The question has arisen on two different projects (one hypothetical, one already live) at TOPP in the past week:
Should we (continue to) use ZODB as the primary data store, or should we use … something else?
Well. I’ve been using ZODB in my daily work since at least 2001, so I’m pretty well familiar with it by now. By contrast, I’ve done a little bit of work with MySQL, a tiny bit with other relational systems (SQLite, SQL Server, and Oracle), none with PostgreSQL, and almost no work with any of the current crop of object-relational mappers … nor with any of the hip new kids on the block like CouchDB.
With that background, you’d expect me to be a fairly ignorant guy who always prefers ZODB just because he doesn’t know any better, right?
But there’s also the truism that familiarity breeds contempt. Consider yourself warned about the rest of this post ![]()
That said, I’ll start by listing some of the things I really do like about ZODB.
What’s Good about ZODB
- Persistence is very transparent (to your application) … Getting started with ZODB is really, really easy. If your app is not performance-sensitive, you can get away with very little attention to storing your data, it mostly Just Works. And you hardly have to do a damn thing. Neat. (When performance is a problem, you have to start paying a little more attention - or maybe a lot.)
- Schema, shmema. You just throw Python objects in there and they just stick. Neat.
- Undo. When you can use it, this is fantastic to have built in.
- Transactions that mostly just do what you want. Okay, this is really about the default transaction policy in Zope, not ZODB per se. But this is something that I really think Zope got right. (And thanks to repoze.tm, it’s something that any WSGI app can now do with any data store that supports transactions.)
- Text Indexing … there are some nice full-text indexes available for ZODB. On the other hand, these work at the application layer - i.e. you have to do the work of updating the index yourself, it doesn’t happen magically when you save data. And they don’t play nice with Undo. I gather there are now some that you can use without the whole Zope 2 ball of wax, which is great.
- Container hierarchies of arbitrary depth are trivial. This is really nice and something that’s easy for a ZODB user to take for granted. Doing the equivalent in an RDBMS is typically not so fun, I gather. (Haven’t had to do it yet myself, but some quick browsing suggests that it’s really pretty icky. I suspect though that traversing a ZODB object graph will have the same performance characteristics as the fairly simple “adjacency model” described in that article.)

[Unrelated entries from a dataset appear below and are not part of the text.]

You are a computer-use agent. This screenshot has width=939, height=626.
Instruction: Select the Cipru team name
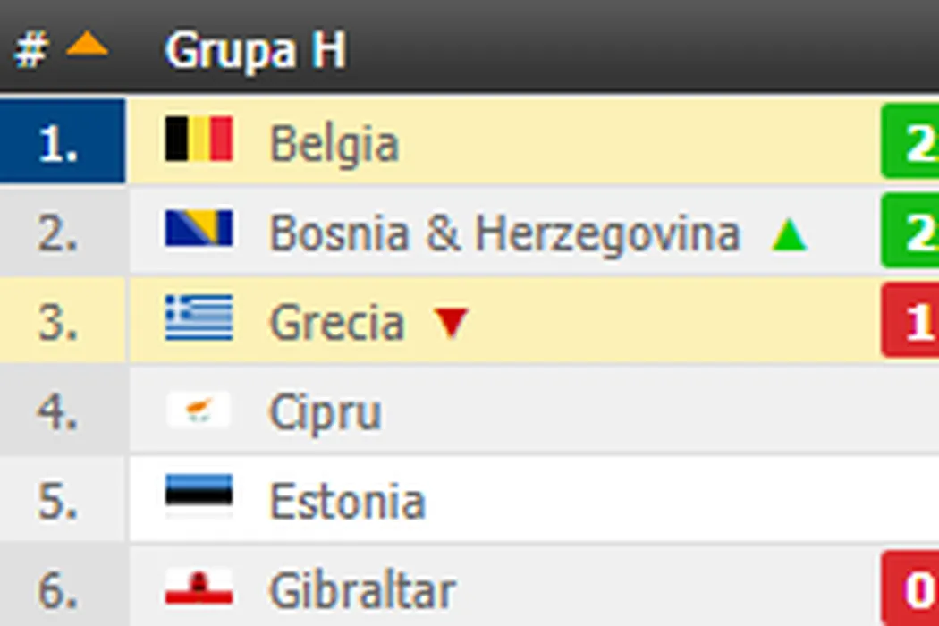pyautogui.click(x=325, y=412)
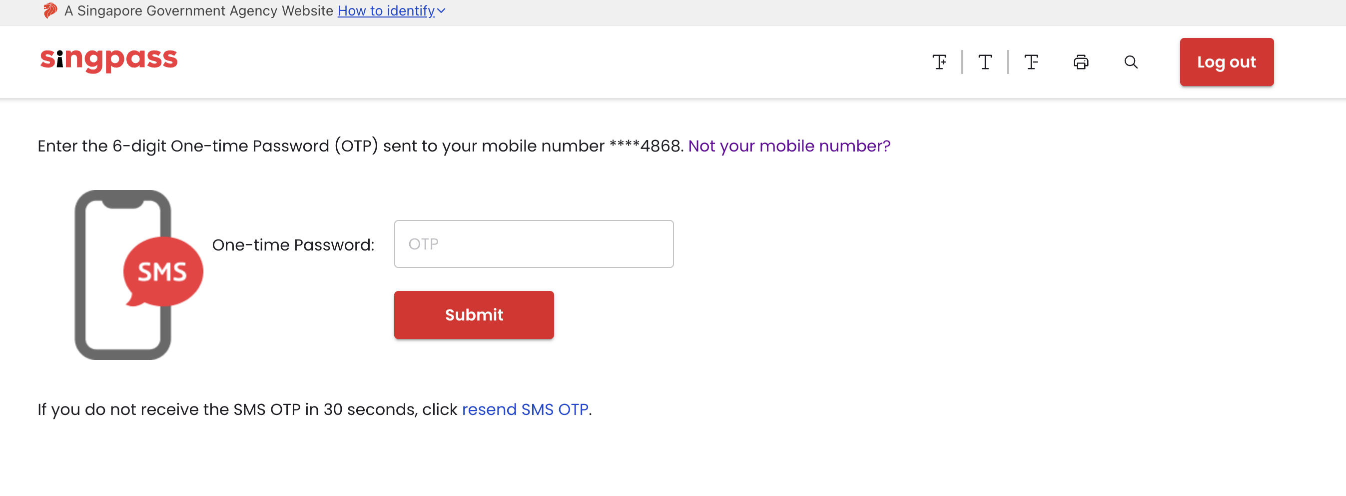The height and width of the screenshot is (496, 1346).
Task: Reset to default text size icon
Action: point(985,62)
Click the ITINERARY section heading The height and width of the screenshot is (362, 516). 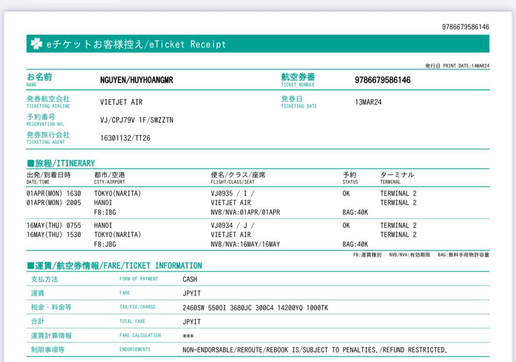(x=61, y=163)
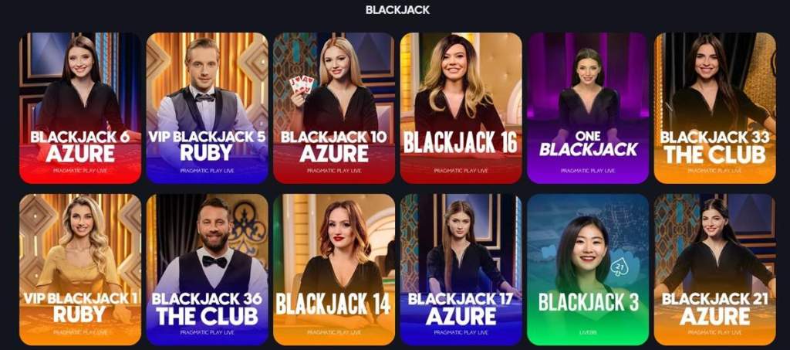Open the Blackjack 14 game tile
Screen dimensions: 790x350
pos(334,270)
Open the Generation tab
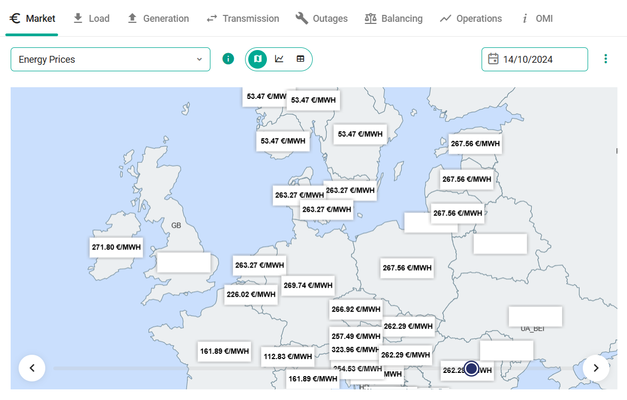The height and width of the screenshot is (400, 627). click(158, 19)
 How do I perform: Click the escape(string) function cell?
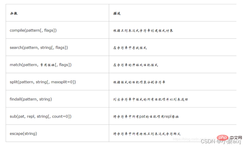click(x=57, y=133)
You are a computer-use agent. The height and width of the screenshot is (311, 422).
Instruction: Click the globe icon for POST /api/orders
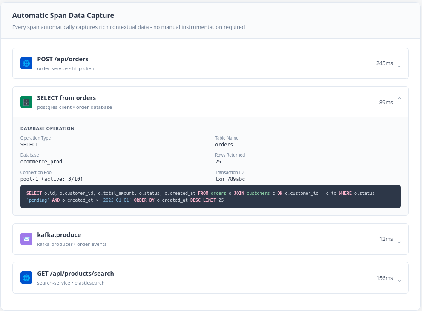point(26,63)

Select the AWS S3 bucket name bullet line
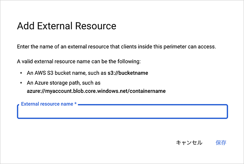click(x=88, y=73)
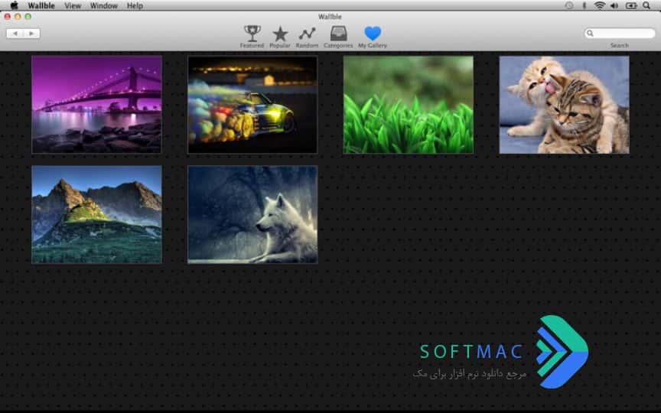The height and width of the screenshot is (413, 661).
Task: Click the volume speaker icon
Action: [x=614, y=5]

- Scaling is pretty transparent. For a while at least. ZEO is trivial to set up, and to the application, it looks no different than running against a local storage. Multiple mount points (analogous to mounting different physical storage at different directories on a filesystem) also help you scale transparently.
What’s Bad
- Persistence is very opaque (to anything other than your application).
- No ad-hoc queries.
This is more and more often the showstopper for me.
With an RDBMS, or CouchDB for that matter, as long as the database server is running, you can poke around and see what’s there. With even a small bit of application knowledge, this can be enormously useful for troubleshooting, quickly repairing data problems, and some simple migrations, to say nothing of actual feature development. With ZODB, you have to know a lot more about the app just to look around and guess what you’re looking at.
- You can’t even load the data without exactly the right application software installed.
This is closely related to the previous point. It doesn’t bite you as often, but when it does, it is NO FUN.
It’s not just that non-Python applications can’t talk to the database at all, ever. It’s that your database depends on your code too much.
If you botch an install, or are trying to resurrect a really old one for some reason, sometimes you’ll make a mistake like having a slightly incorrect version of some dependency, such that some container class can’t be loaded. Since the ZODB is strictly a tree structure, there is no way to access any of the children of a broken container instance. Which could, if you are unlucky, translate to all your data.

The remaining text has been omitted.